POUR L’OBTENTION DU DIPLÔME NATIONAL DE DOCTEUR

Monsieur Benjamin LEHAIRE présentera ses travaux intitulés :

«  L’action privée en droit des pratiques anticoncurrentielles :
Pour un recours effectif des entreprises et des consommateurs en droits français et canadien
 »

Spécialité : Droit

Le 11 octobre 2014 à 10h30

Lieu : Université de La Rochelle
Faculté de Droit – Amphi ESMEIN (Amphi 120)
Bât. A. de Tocqueville – Rez-de-chaussée
45 rue François de Vaux de Foletier
17024 LA ROCHELLE CEDEX 01

Composition du jury :

Mme ARCELIN LECUYER Linda, Maître de conférences, HDR, Université de la Rochelle
M. BOSCO David, Professeur, Université Aix Marseille
Mme BOUCHARD Charlaine, Professeur, Université Laval, Québec
Mme CHAGNY Muriel, Professeur, Université de Versailles St Quentin
M. KAROUNGA Diawara, Professeur, Université Laval, Québec

Résumé :

La régulation de la concurrence est dualiste en France et au Canada. D’un côté, des autorités publiques de régulation encadrent le marché et sanctionnent le cas échéant les pratiques contraires aux dispositions législatives en vigueur, et, d’un autre côté, les victimes de pratiques anticoncurrentielles, c’est-à-dire les consommateurs et les entreprises, peuvent intenter des poursuites privées sur le fondement d’une action en responsabilité civile afin d’obtenir la réparation du préjudice concurrentiel subi, on parle. Il s’agit respectivement de l’action publique et de l’action privée en matière de concurrence, qualifiées aussi de public enforcement et de private enforcement du droit de la concurrence.

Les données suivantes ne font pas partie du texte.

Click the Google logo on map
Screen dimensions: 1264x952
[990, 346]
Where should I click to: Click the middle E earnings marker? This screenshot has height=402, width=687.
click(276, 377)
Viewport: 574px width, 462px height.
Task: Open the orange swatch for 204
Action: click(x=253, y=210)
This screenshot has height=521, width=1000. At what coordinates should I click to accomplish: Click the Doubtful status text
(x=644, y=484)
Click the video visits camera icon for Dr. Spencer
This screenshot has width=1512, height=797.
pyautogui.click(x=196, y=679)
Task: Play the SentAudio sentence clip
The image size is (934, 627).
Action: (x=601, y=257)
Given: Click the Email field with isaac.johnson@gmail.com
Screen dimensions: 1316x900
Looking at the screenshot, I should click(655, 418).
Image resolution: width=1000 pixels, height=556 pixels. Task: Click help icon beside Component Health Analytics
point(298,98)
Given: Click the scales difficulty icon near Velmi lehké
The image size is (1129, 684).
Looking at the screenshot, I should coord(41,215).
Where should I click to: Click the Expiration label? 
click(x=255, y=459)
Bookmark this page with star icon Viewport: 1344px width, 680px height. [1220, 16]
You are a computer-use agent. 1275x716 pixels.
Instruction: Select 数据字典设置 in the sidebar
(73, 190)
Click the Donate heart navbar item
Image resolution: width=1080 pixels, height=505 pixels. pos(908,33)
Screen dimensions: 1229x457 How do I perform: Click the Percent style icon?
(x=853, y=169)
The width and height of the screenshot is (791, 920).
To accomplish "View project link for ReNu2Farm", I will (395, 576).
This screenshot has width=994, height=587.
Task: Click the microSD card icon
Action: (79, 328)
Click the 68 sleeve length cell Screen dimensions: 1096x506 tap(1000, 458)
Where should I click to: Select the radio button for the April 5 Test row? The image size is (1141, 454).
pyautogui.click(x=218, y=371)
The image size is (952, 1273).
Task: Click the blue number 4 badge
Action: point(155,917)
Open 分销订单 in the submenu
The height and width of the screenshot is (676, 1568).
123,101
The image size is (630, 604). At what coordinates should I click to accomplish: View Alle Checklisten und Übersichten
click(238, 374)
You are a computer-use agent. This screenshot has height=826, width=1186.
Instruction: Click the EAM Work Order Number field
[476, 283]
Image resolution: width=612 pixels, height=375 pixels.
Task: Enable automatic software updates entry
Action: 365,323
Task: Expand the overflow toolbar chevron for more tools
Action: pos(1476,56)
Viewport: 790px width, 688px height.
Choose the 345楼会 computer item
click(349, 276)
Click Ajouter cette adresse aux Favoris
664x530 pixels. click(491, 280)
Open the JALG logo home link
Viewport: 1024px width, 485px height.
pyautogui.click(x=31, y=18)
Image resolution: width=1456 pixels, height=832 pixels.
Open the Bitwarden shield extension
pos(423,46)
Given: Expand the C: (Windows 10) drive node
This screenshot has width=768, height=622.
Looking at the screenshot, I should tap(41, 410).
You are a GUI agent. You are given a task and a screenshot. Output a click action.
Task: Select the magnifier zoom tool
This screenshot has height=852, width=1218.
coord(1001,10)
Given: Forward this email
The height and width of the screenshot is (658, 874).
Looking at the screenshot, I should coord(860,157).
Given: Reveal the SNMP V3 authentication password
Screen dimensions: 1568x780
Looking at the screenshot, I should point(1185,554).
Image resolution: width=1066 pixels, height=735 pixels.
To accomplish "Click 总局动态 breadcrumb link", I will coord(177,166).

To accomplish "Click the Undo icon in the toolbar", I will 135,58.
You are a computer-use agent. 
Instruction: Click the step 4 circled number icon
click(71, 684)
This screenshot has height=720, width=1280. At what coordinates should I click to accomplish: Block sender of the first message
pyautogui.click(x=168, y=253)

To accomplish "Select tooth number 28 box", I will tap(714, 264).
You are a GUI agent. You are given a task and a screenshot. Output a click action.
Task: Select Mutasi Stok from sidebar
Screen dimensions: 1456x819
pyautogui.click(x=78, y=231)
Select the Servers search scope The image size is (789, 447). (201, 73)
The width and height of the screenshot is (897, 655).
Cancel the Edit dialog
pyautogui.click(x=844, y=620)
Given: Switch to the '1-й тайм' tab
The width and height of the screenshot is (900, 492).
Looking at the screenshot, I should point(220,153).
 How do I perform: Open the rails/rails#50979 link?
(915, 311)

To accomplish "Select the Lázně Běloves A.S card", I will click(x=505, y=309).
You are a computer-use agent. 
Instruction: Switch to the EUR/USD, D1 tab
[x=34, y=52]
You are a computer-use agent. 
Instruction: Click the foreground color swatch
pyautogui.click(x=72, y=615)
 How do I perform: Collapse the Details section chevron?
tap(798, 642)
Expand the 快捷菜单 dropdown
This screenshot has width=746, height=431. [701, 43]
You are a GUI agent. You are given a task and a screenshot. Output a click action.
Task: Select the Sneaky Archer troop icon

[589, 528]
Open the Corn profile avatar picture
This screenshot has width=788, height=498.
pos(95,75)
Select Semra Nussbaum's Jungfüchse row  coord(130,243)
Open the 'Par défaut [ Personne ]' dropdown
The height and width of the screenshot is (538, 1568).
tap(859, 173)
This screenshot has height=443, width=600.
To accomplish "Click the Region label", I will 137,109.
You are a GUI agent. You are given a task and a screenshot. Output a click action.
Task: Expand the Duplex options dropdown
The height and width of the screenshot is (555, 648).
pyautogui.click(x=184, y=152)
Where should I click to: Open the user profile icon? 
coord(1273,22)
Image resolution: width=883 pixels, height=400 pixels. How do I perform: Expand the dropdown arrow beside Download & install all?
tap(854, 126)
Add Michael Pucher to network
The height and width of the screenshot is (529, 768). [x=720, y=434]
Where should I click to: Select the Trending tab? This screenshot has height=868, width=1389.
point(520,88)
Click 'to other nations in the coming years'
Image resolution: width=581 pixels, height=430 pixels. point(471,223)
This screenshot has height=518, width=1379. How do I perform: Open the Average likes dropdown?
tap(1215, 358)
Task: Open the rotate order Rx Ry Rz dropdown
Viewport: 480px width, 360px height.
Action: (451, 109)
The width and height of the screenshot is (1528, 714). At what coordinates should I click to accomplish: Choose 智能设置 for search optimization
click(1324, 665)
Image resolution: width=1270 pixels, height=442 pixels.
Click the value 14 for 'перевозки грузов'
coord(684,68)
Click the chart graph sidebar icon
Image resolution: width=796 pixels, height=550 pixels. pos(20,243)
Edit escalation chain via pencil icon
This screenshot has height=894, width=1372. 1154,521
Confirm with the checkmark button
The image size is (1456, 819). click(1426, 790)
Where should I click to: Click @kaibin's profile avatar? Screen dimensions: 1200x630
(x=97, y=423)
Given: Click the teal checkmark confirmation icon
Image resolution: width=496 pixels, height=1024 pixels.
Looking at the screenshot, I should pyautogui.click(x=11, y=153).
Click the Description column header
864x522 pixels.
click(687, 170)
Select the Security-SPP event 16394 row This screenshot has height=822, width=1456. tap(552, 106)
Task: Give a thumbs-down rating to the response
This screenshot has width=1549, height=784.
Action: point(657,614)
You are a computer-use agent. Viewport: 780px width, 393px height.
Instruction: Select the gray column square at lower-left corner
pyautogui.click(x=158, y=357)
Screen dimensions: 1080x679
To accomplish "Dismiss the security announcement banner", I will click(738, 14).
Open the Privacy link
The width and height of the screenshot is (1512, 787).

Cependant, dans l’Union européenne, et en France particulièrement, le préjudice concurrentiel reste sans réparation effective. En effet, en France, les consommateurs n’avaient pas, jusqu’à l’adoption de l’action de groupe, de moyen procédural d’accèder au juge de la réparation. De plus, le droit civil français se montre trop rigide pour permettre l’indemnisation d’un préjudice économique aussi complexe que le préjudice concurrentiel. Pour alimenter sa réflexion à ce sujet, le législateur français s’est souvent tourné vers les modèles canadien et québécois pour réformer son droit civil bicentenaire. En effet, le droit civil québécois se montre particulièrement souple dans les litiges liés au droit de la concurrence. De plus, la Loi sur la concurrence canadienne offre un droit à réparation adapté aux contraintes des victimes de pratiques anticoncurrentielles. L’auteur a ainsi cherché à comprendre comment fonctionne le mécanisme canadien de private enforcement pour évaluer si ce modèle, par le truchement du droit civil québécois, pourrait inspirer une réforme du modèle civiliste français adopté par le législateur notamment lors de l’introduction de l’action de groupe. L’analyse se situe principalement en droit civil pour permettre une lecture de l’action privée qui s’éloigne des stéréotypes classiques tirés de l’expérience américaine dans ce domaine. L’objectif ultime de cette comparaison est de rendre effectif le recours privé des entreprises et des consommateurs en droits français et canadien à la suite d’un préjudice découlant d’une violation du droit des pratiques anticoncurrentielles.